Fumbling around awkwardly in the gloom, Daniel inadvertently knocks over a few ornaments on the bedside table, before his hand finds the large red and yellow torch he uses for navigating during power outages. Grasping it in haste, he probes for the power switch on the thick plastic and rubber hugging the chunky cylinder. It makes a satisfying click as a beam of yellow shoots out and floods the room with luminous intensity. His eyes hurt for a few seconds as his pupils rapidly narrow to accommodate the harsh intrusion of stark contrast.

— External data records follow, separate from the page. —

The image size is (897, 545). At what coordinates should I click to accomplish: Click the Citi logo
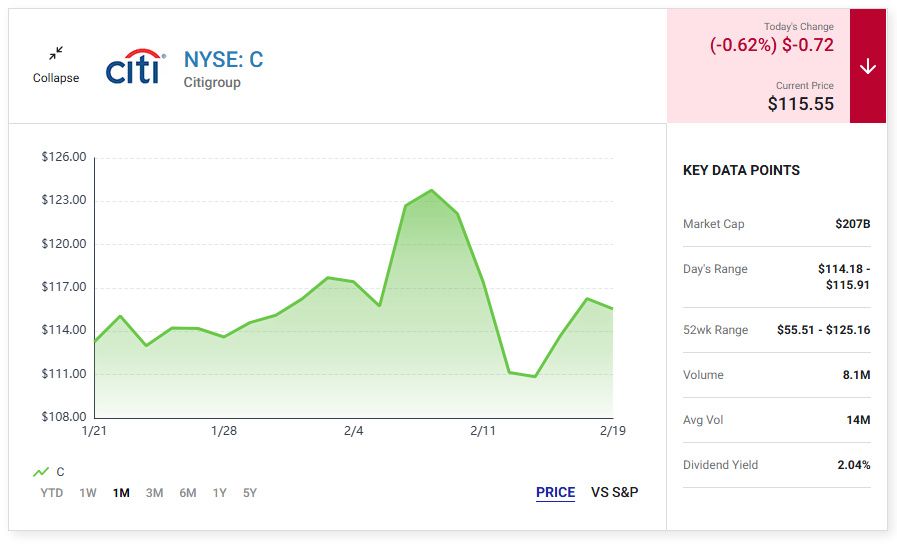point(136,67)
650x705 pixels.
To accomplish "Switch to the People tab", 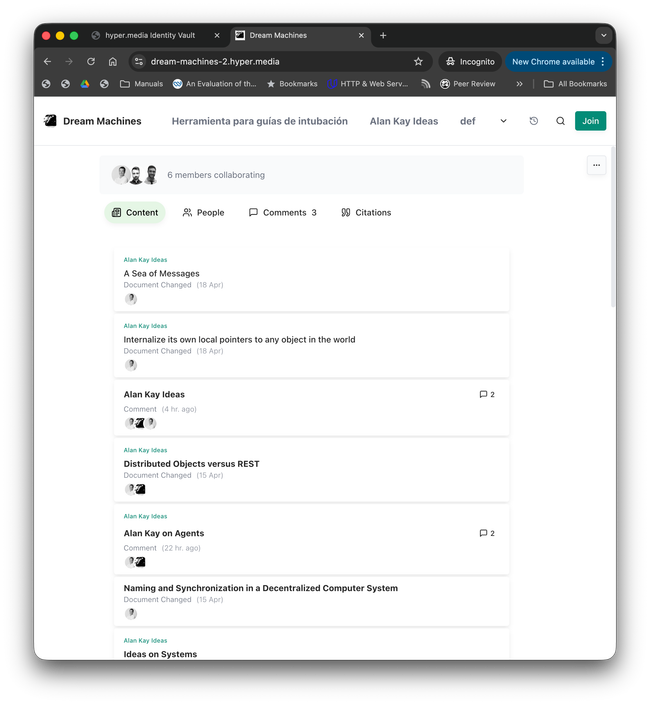I will [x=203, y=212].
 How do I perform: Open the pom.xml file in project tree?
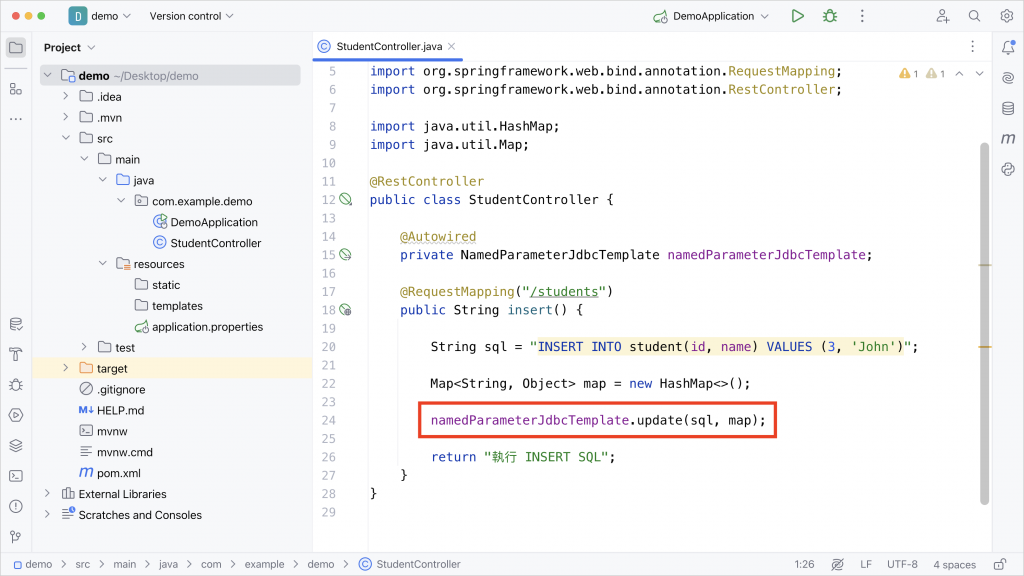(x=119, y=473)
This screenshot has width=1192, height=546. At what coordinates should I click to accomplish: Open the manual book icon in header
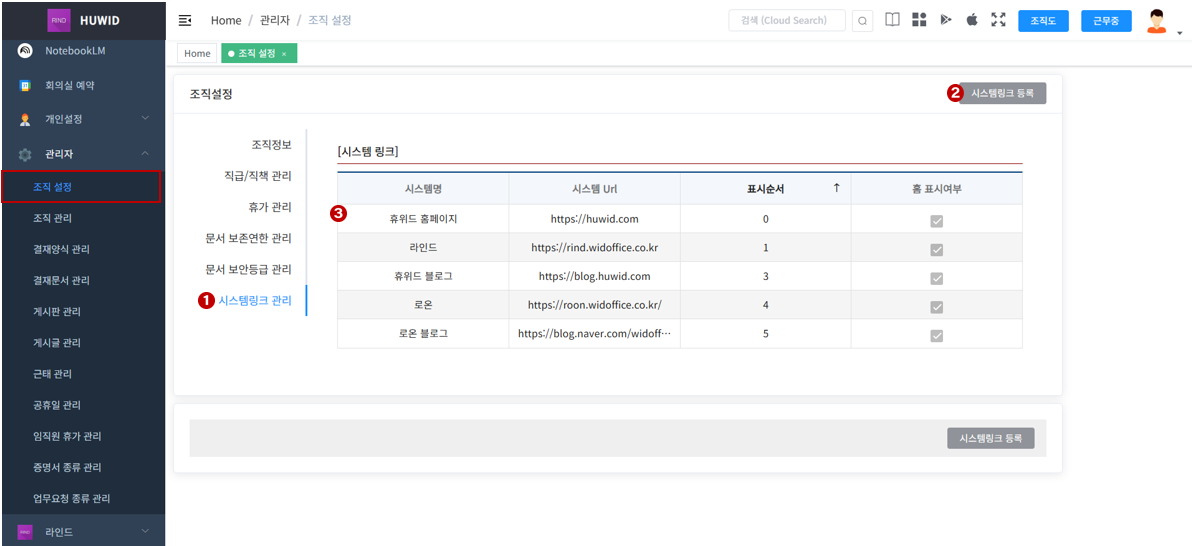tap(892, 20)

Ducking down to avoid being seen by whatever is skulking about outside, Daniel sneaks to the window and throws open the curtain as best he can. He directs the beam outwards into the night garden. There is no one to be seen, not even an opportunistic racoon or foraging rodent.
Watching the garden bereft of animal life, Daniel waits, with dread and bated breath, for the perpetrator to reveal itself. He doesn't wait long. A large, gnarled tree branch swings by his window, driven by a strong wind. The other trees shake in the wake of the foehn's passing. "No self-respecting racoon would be out raiding dustbins in this zephyr", muses Daniel as the large branch makes a return journey. He gets up from his crouch and closes the curtain.

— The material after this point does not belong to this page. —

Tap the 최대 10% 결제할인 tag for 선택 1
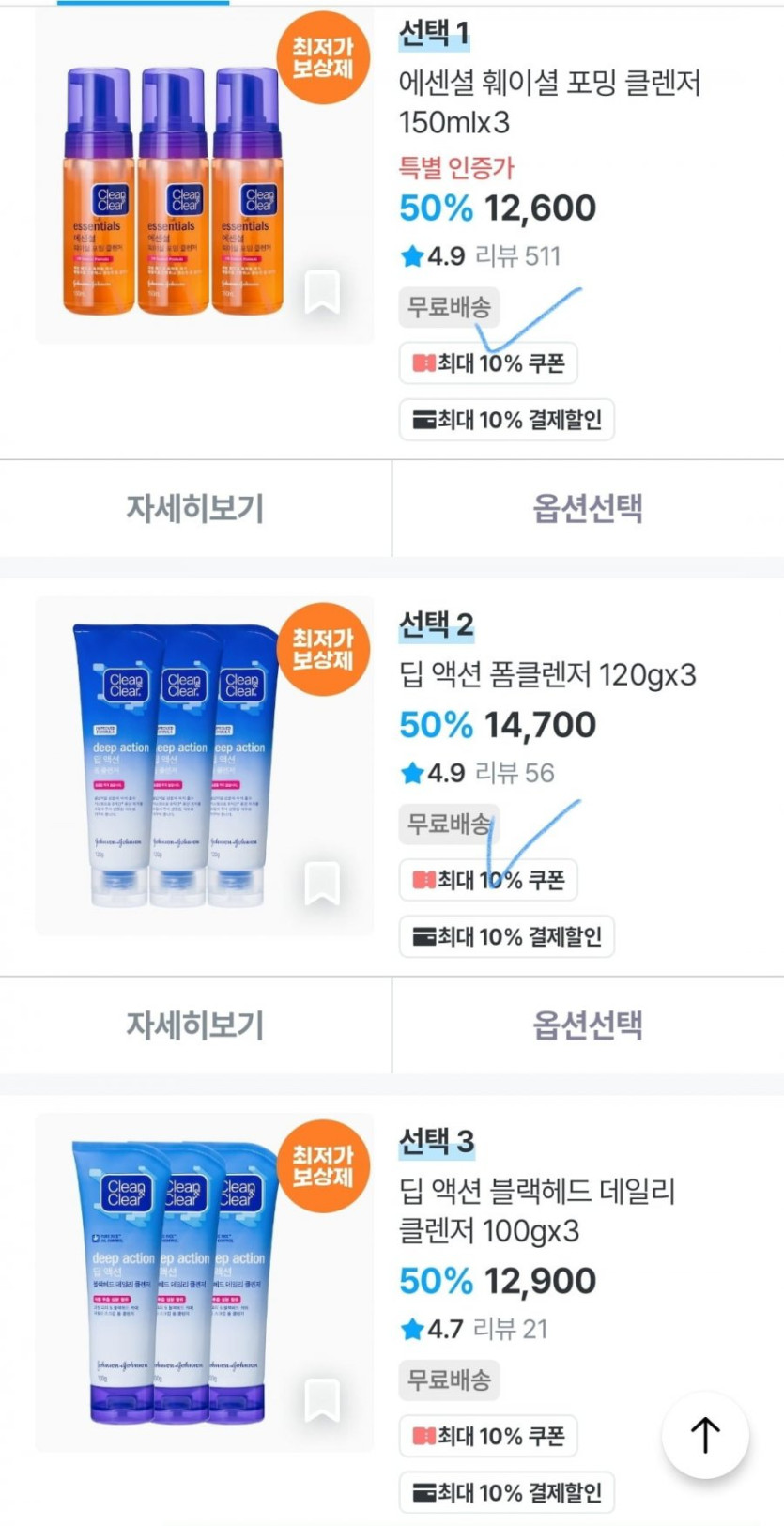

Switching off the torch, he makes his way back across the room, to the old teak door and the bathroom beyond. The rough grey carpet is familiar and comforting under the boy's feet and his fear begins to subside. However, his troubles are not over yet. He steps on a small, hard and unseen obstacle. The sharp, ragged and twisted metal of one of the boy's partially complete "projects" cuts into the sole of a foot, drawing blood and shooting pain up the accompanying leg.
"Motherfucker! Ow, ow, ow! Son of a bitch!"
Cursing fluently, the teen kneels over and pulls the offender out of his pierced and now tender flesh. It clangs against another piece in the vicinity and thumps as it bounces across the floor. Unseen by Daniel, the contraption comes to rest against the nearest wall or under some ball-and-claw furniture that seems to delight in greedily swallowing such indigestible morsels and coating them with dust. It will stay there for days to months, depending on when he seeks it out. Well, it would in his own house, but Gran will probably find it and throw it away. Best he retrieve it later in the day. Right now, he has other concerns.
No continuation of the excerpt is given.